Venice is at a crossroads: choices now could be decisive, for good or for very bad
We can’t lobby effectively for Venice without better information.
Sound information is vital if there is to be worthwhile long-term planning for the city in all areas important to its survival: protection from the waters; reduction of pollution emanating from the territories around the lagoon; tourism management; demographics and employment. This information has to be easily available to the public and politicians alike.
Venice in Peril funded a report focusing on themes key to the safeguarding of Venice. The intention was not so much to carry out primary research— although in a few areas this was necessary—but to track down data that has already been collected by reliable institutions, coordinate it with other data, question it, and make it known in a comprehensible manner.

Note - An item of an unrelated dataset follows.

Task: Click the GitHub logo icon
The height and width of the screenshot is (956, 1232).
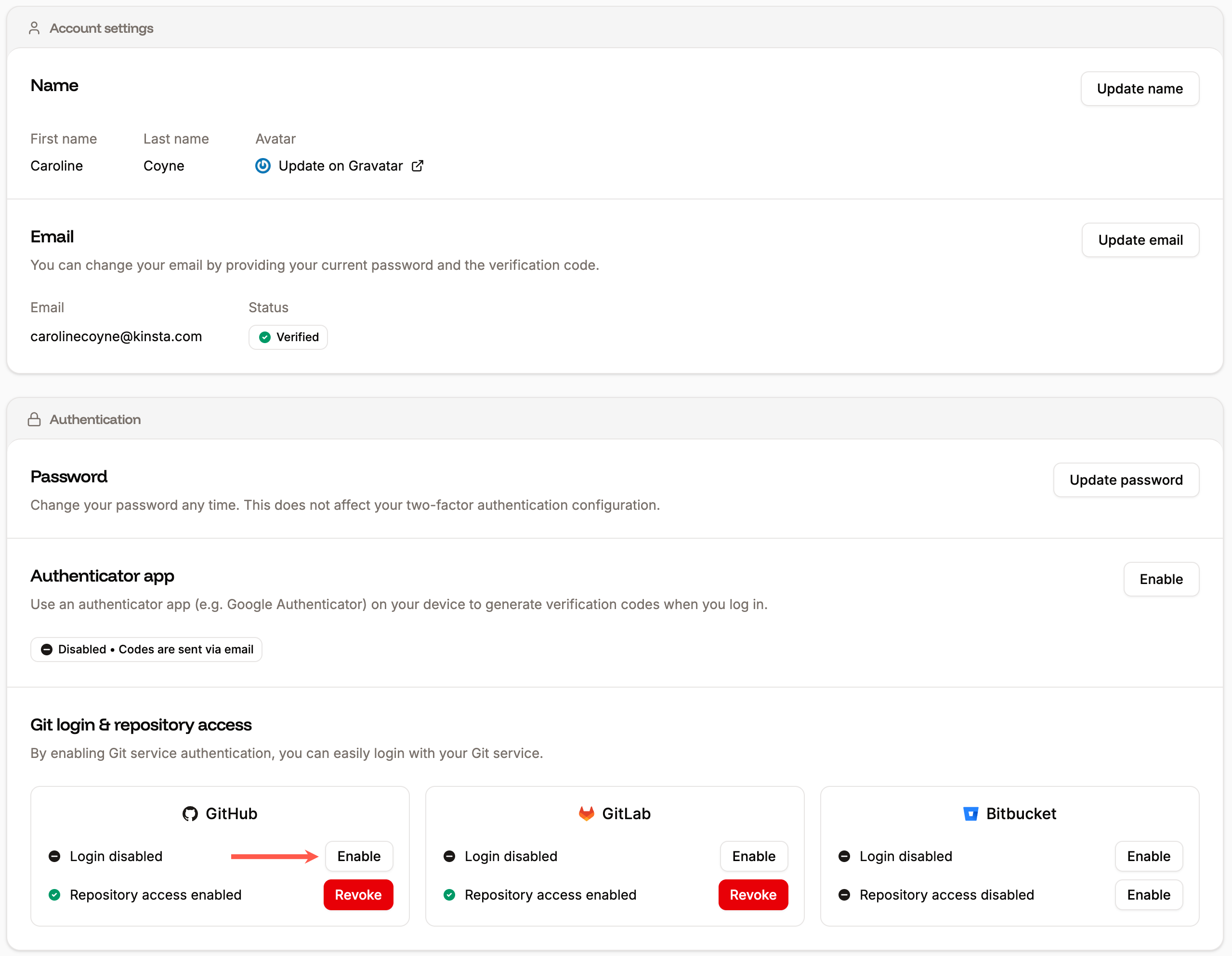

The chapters of the Venice Report, commissioned by Venice in Peril in collaboration with the Department of Architecture of Cambridge University, reveal that things are changing fast in Venice. After the great flood of 1966 until early this century, Venice became a city where policy was made very cautiously, where the authorities seemed to prefer to do nothing, or even oppose action, rather than do the wrong thing. Hence the many years it took for MOSE, the mobile flood barriers, to begin to be built. The Arsenale, the obsolete naval dockyard, is another case in point. After 50 years, the only, very limited, progress in adapting it to new use has taken place when outside private or semi-private bodies, the Biennale and the Consorzio Venezia Nuova, have twisted the arm of the authorities.
Venice is Peril embarked on this project because we believe that without such information, effective lobbying for the long-term survival for the city of Venice cannot take place.